The cause for worry wasn’t clear to me at the end. Could you elaborate on what exactly you were getting at there?
That last line does come out of the blue, and it is somewhat mysterious. It’s mysterious for the narrator, too. On one level, he’s simply worried about the waitress. Maybe he has had a sudden sense that something has been or might be “lost” in his own life, too, as a result of things that have been “smoothed away” or made “nearly regular.” I don’t want to say much more. The feeling is clear, I hope, of deep concern, and of the need to understand.
Why do you write?
More mystery. It’s an impossible question, though there are partial answers: Because it makes me feel more alive than just about anything else, because something in me needs to express what I see or feel or experience and give it a form in words, because writing things down makes me experience them more fully, because it makes me feel better.
If you had one piece of advice for a writer, what would it be?
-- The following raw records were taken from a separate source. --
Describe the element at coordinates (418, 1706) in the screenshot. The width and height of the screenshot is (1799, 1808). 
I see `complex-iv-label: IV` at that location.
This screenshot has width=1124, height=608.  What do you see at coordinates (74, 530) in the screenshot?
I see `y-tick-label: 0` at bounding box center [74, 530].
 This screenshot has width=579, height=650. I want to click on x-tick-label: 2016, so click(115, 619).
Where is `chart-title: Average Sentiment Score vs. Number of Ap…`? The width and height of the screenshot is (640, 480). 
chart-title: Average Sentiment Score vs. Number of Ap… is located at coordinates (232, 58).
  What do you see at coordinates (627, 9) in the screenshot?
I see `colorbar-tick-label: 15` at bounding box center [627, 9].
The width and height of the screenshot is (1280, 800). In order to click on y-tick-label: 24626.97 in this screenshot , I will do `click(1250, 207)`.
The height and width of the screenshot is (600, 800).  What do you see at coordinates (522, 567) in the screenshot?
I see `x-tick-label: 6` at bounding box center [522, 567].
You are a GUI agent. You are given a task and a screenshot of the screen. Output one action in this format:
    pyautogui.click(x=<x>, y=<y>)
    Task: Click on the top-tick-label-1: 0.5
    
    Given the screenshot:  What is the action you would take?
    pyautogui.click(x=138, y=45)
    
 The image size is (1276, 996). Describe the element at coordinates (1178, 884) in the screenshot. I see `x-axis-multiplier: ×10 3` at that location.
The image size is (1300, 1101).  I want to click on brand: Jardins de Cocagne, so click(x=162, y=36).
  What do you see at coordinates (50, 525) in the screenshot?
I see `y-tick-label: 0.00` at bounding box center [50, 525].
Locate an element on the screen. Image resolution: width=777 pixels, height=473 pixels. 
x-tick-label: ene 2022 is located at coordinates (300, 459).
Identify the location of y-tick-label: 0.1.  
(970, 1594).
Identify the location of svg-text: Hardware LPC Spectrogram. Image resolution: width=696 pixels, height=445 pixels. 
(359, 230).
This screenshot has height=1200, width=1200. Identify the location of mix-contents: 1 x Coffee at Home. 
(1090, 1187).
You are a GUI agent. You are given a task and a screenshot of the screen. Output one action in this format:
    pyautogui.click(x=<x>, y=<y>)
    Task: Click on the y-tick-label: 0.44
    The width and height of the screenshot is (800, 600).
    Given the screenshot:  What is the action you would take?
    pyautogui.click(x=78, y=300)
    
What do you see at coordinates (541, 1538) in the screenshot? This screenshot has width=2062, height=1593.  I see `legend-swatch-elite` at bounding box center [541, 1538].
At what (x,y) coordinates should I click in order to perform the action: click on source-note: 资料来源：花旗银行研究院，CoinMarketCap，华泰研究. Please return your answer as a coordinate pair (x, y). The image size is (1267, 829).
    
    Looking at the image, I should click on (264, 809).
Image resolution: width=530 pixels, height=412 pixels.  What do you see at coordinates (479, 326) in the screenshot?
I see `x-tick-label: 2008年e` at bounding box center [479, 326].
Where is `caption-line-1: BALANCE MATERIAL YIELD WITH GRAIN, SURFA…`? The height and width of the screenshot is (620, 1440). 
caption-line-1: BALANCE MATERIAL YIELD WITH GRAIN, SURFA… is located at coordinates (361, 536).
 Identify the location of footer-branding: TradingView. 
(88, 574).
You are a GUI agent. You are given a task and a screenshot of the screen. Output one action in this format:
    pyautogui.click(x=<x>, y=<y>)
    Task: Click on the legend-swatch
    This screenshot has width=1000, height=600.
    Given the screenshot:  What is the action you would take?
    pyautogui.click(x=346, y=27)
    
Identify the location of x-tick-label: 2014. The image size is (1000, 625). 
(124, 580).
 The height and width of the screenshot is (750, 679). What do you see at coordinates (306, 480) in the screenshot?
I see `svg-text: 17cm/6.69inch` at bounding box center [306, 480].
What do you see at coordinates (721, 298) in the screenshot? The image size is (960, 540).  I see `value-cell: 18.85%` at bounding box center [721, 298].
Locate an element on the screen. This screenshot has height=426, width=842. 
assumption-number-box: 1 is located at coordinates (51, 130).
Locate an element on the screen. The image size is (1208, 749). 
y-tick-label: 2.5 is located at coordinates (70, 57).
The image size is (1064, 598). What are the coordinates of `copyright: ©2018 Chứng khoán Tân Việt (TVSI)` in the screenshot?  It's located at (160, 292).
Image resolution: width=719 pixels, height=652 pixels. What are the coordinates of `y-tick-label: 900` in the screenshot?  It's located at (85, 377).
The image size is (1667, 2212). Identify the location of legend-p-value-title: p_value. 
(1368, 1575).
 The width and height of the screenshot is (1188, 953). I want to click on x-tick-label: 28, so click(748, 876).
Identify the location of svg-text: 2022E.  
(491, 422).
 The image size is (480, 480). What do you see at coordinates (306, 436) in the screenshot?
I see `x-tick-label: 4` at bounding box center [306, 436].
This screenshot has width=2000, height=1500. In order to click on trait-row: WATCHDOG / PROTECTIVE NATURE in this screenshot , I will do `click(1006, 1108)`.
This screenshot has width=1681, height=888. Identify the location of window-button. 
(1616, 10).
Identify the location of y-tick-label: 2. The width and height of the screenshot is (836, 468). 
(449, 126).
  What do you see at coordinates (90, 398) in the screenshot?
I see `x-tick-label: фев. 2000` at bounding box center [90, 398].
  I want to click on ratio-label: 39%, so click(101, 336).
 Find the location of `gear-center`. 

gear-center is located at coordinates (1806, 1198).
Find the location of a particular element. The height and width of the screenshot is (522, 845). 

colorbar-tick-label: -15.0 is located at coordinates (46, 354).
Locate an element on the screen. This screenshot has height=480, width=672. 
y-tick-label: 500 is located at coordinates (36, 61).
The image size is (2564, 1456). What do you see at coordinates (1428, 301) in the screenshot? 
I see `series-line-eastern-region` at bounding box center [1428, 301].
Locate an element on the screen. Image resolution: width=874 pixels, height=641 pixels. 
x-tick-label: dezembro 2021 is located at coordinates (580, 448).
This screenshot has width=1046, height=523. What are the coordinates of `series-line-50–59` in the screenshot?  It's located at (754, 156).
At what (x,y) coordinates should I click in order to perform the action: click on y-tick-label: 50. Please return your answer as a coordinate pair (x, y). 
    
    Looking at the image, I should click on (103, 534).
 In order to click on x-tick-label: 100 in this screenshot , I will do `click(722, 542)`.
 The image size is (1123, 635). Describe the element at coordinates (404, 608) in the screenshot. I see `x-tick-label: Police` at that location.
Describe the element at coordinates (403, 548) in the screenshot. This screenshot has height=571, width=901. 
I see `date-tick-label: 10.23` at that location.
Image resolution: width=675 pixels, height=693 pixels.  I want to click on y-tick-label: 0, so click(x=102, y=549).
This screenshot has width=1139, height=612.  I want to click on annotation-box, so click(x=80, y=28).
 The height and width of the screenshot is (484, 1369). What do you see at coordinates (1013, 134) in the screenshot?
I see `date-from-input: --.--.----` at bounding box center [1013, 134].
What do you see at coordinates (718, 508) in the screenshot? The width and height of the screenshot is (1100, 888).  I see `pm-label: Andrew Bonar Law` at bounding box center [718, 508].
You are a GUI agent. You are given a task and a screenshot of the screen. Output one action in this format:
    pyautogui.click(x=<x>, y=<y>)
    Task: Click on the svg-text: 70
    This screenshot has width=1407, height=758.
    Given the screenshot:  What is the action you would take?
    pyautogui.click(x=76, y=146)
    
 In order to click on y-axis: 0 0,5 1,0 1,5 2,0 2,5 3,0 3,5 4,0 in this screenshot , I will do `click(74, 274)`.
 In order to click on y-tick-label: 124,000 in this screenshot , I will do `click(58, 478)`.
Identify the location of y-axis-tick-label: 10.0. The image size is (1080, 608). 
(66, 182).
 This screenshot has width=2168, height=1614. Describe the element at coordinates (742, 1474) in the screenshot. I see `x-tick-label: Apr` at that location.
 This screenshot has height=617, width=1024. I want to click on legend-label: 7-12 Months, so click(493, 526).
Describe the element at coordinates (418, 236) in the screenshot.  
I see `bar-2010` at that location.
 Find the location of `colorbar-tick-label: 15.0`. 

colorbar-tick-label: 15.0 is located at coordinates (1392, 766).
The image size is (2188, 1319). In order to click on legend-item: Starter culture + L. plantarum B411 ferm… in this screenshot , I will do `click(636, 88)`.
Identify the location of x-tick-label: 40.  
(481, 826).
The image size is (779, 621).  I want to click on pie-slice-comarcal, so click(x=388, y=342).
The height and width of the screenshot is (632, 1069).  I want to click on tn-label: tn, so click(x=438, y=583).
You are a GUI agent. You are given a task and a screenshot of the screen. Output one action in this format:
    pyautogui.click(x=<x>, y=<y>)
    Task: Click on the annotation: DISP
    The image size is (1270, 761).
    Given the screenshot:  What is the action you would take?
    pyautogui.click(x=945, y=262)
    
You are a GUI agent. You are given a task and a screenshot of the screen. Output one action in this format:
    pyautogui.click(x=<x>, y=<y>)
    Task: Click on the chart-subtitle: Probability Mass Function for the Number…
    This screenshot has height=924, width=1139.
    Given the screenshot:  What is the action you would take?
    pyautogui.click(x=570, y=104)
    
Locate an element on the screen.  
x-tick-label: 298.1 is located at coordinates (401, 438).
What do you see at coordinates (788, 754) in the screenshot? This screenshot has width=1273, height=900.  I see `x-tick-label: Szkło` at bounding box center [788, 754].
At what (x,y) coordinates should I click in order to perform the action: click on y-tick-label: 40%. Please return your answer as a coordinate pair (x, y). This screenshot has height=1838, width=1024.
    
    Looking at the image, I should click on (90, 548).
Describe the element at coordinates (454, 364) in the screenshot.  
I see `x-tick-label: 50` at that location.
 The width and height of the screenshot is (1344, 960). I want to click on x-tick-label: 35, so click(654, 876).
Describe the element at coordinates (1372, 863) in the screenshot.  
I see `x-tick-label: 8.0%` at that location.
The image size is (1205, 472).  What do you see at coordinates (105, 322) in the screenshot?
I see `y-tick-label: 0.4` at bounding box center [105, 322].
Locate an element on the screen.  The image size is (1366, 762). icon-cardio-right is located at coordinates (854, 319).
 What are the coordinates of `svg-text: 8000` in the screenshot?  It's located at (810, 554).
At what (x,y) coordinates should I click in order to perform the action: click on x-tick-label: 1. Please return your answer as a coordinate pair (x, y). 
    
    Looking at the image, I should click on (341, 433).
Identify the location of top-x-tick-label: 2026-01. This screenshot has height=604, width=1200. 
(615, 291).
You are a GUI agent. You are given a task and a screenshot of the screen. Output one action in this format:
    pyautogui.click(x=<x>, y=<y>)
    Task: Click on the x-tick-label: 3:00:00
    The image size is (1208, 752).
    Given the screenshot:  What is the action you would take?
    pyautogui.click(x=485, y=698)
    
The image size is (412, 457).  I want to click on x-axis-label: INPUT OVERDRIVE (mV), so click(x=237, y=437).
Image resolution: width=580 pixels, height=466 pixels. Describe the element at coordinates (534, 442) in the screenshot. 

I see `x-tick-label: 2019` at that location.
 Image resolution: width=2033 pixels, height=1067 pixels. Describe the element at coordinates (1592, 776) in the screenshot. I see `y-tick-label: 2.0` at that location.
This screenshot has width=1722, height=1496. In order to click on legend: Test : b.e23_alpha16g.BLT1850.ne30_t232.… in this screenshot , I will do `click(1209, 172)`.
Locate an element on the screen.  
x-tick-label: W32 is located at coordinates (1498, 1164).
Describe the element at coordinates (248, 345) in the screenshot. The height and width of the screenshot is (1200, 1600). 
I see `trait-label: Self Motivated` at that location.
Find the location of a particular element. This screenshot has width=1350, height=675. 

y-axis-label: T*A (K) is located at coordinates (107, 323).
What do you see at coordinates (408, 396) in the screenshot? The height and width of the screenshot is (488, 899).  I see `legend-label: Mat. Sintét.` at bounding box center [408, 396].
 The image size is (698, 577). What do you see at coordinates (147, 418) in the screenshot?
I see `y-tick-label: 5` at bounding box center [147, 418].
My advice would be: No one can give you any advice that will help. You’re on your own. Seriously, though, I don’t know. After many years I’m still feeling my way along, and most writers I know feel the same way. But if forced to reply, I might offer three bits that I try to tell myself over and over: Pay close attention to the life you’re living; read, read, read other poets’ work; write a lot, daily if possible.